For the last 80 years, the most enduring assumption of the global system was the “rules-based liberal international order”. This was supposed to be the agreed system that underpinned the world, and of which then United Nations was the carapace. Amongst its precepts was a set of rules that all governments were expected to adhere to, among them respect for the sovereignty of states; acceptance of the inviolability of international borders; and abjuring the use of force to settle disputes with other countries. These rules, encoded in the UN Charter, were largely upheld by all states, in their own interests and in the collective interests of humanity.
Recent years have, however, called the rules-based liberal international order into question. The consensus behind these precepts was violated first by terrorist groups and rebel movements, then by states themselves. State sovereignty made little sense when the authority of so many governments was contested from within and rebel movements engulfed many countries, convulsing Somalia, Iraq, Libya, Yemen, Afghanistan and Syria. Then Russia invaded Ukraine in complete disregard of these principles and for the UN charter which embodied them. Now comes the latest development to shred the rules-based liberal international order: the ascent of a man with scant respect for any of its cardinal virtues or assumptions to the leadership of the most powerful government in the world, the United States.
If President Donald Trump had the slightest regard for global niceties, his initial words and actions since his assumption of office show no signs of it. Both before and after his inauguration on January 20, Trump has threatened to reassume control over the Panama Canal (which the US had built but then handed over to Panama by treaty a half-century ago), acquire Greenland (which is a Danish territory and has been since 1721), wipe out drug cartels in Mexico (which smuggle drugs into America but are located in another sovereign country), convert Canada into the US’s 51st state by annexing it (and even referring to the country’s prime minister as its governor!), and even taking over the Gaza Strip, displacing its original Palestinian residents and refashioning it into “the Riviera of the Middle East”. He launched a peace initiative over Ukraine with the Russians—without involving Ukraine itself or even consulting the European nations on whose continent the war is being fought and who have been, along with the US, the principal backers, financiers and military suppliers of the Ukrainian forces.

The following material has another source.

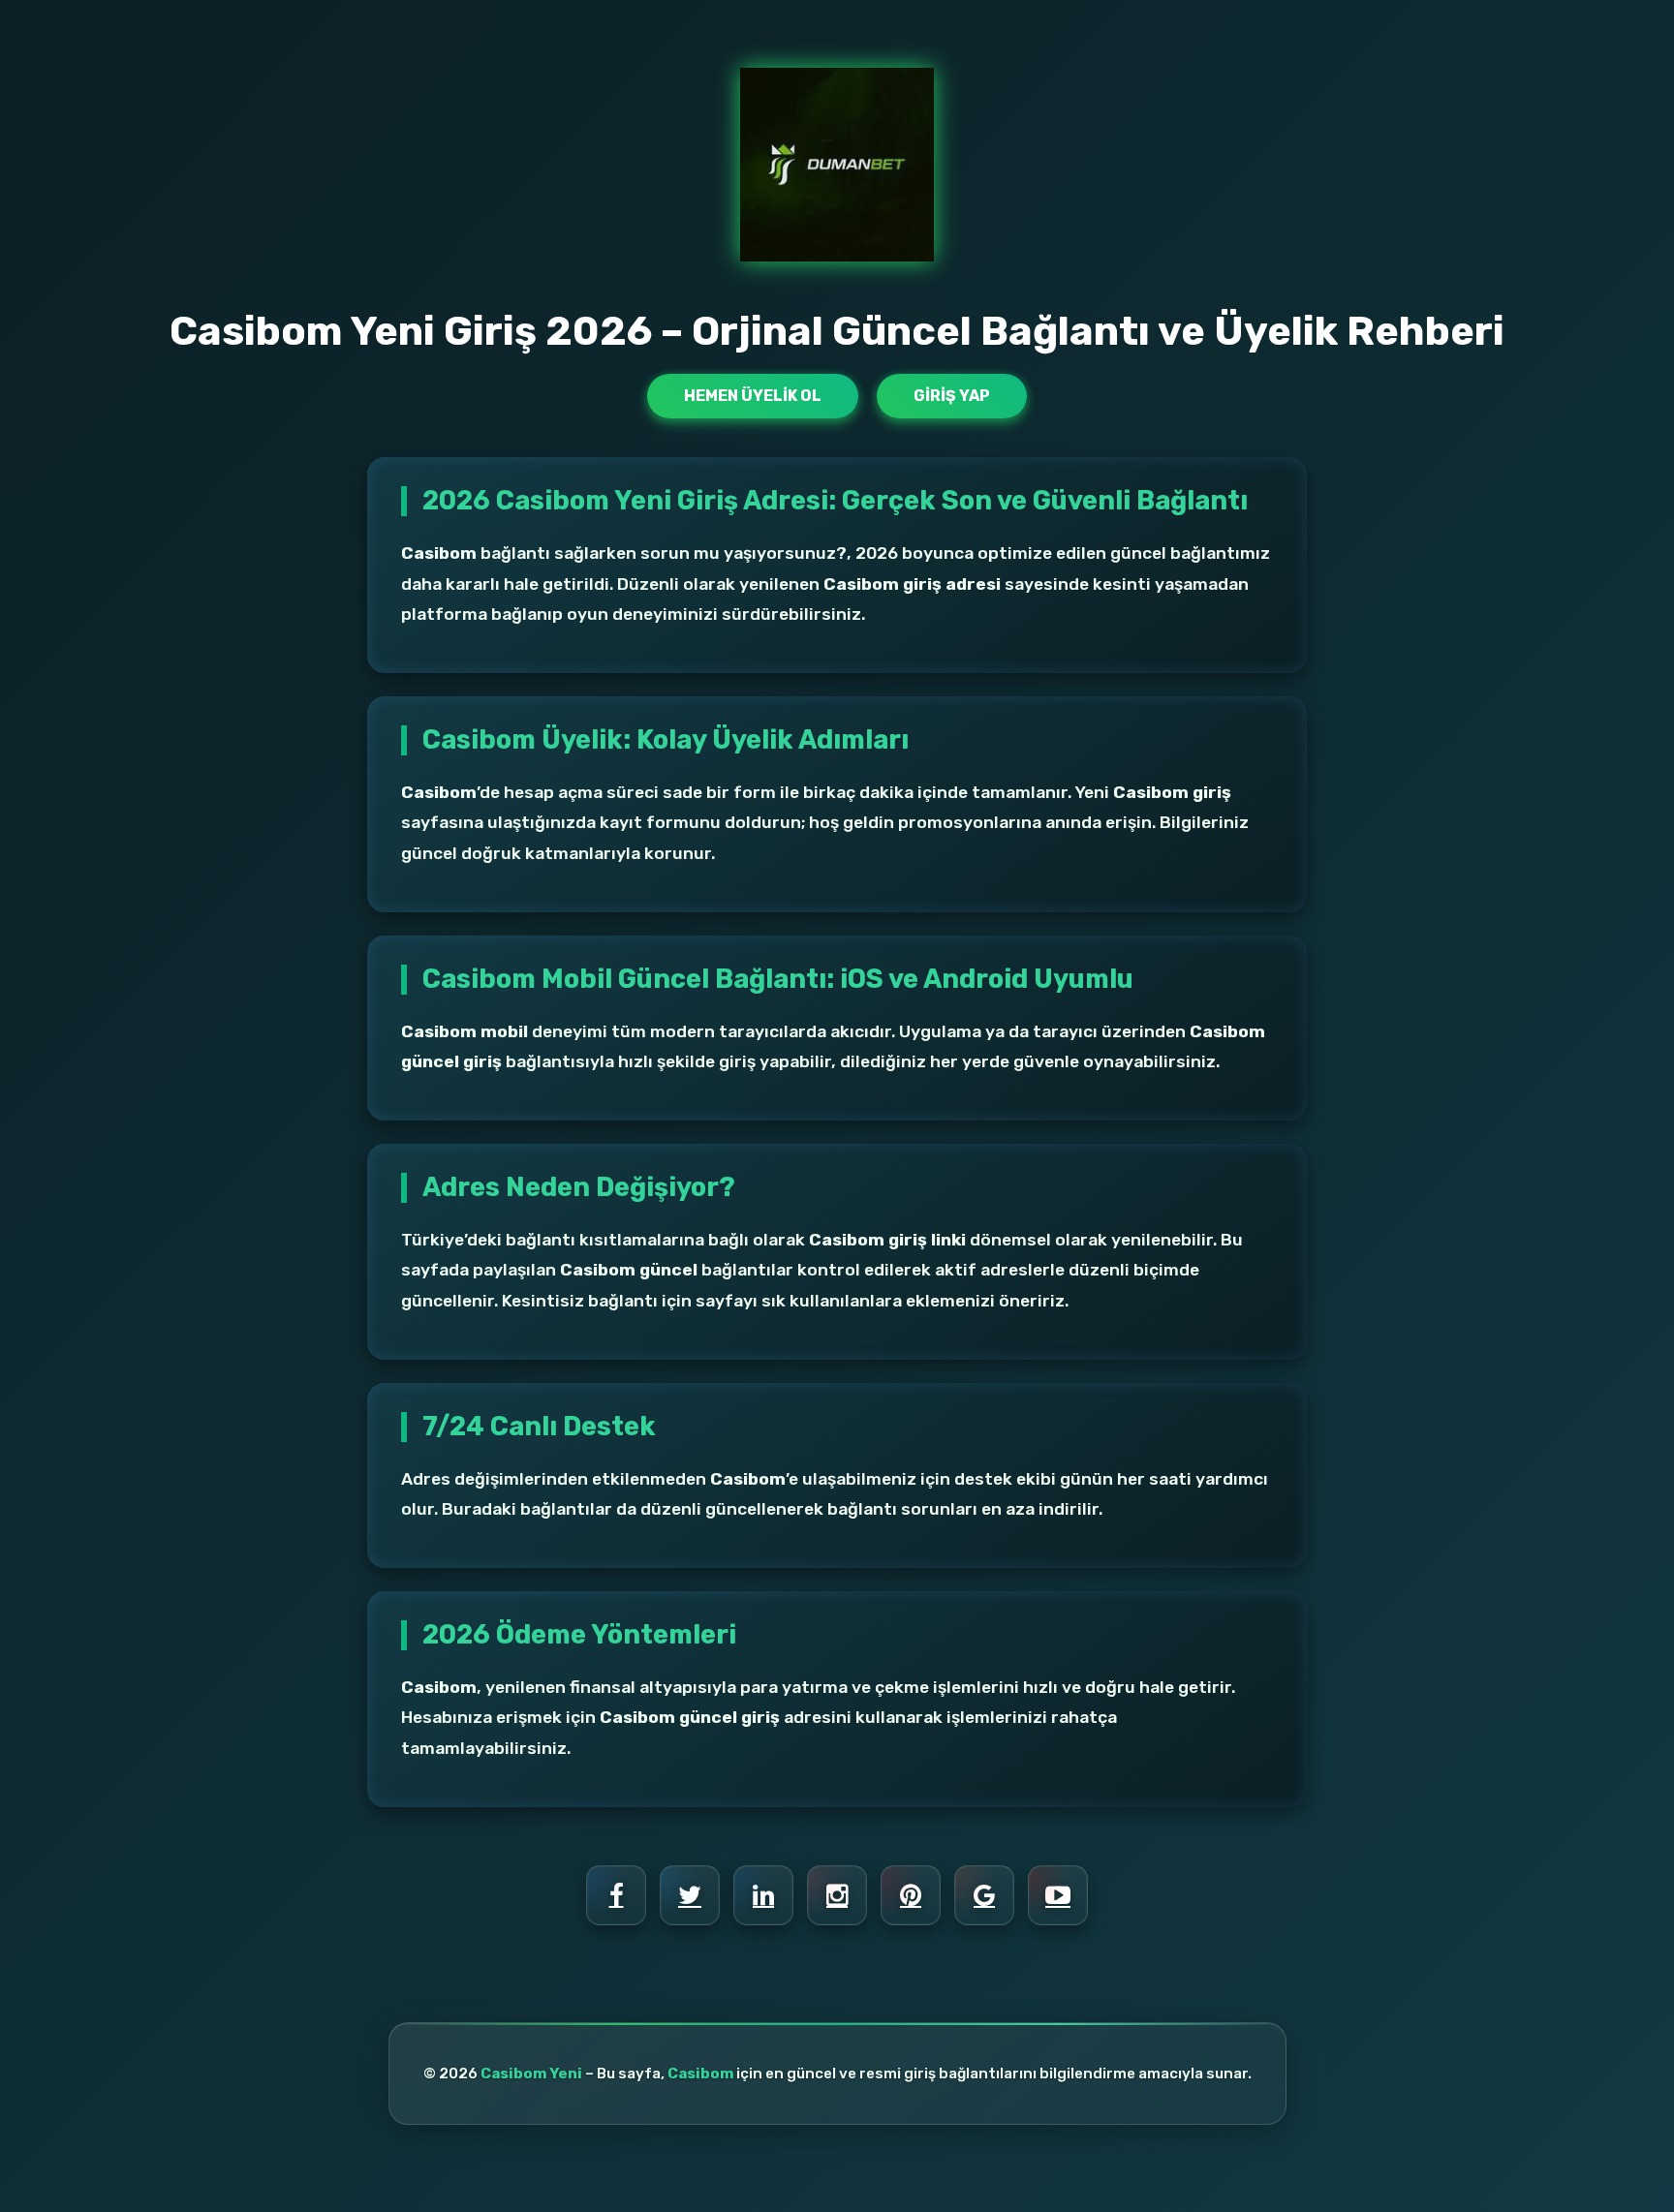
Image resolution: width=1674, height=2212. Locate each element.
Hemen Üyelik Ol (753, 395)
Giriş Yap (952, 395)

If that were not enough, Trump has also withdrawn the US from the Paris climate accord, and decided his government will exit from the World Health Organisation, the UN Human Rights Commission, and the UN Relief and Works Agency for Palestinian refugees. Before completing a month in office, he slapped 25 per cent tariffs on Canada and Mexico and then suspended them for a month, threatened China with 60 per cent tariffs but then applied 10 per cent, and imposed 25 per cent on imports of steel and aluminium from anywhere. For good measure, he also imposed sanctions on the International Criminal Court for its investigations of, and cases against, Israeli leaders, especially Benjamin Netanyahu, for their actions in Gaza, which had led the ICC to issue an arrest warrant against the Israeli premier.
Trump’s actions have been characterised by extreme unpredictability and a disregard for the conventional norms of global politics. They have divided observers and commentators into two broad camps: those who are convinced the man is impulsive and geopolitically illiterate, and that most of his actions cannot be understood rationally, versus those who believe there is a method to his madness. The latter tend to view his pronouncements and decisions as reflecting the “madman theory” of President Richard Nixon, who was said to have sought to convey the impression that he was irrational and volatile so that his adversaries in the Cold War would hesitate to challenge the US, for fear of provoking an extreme response from Washington. The theory is disputed by many, as is its application to Trump; but there is no doubt that the volatility of the Trump administration has caught the rest of the world off guard and engendered considerable uncertainty in world affairs.
The only thing that is clear is that in Trump’s world, there are no rules anymore, and the prospects for both “liberalism” and “order” are not what they were two months ago.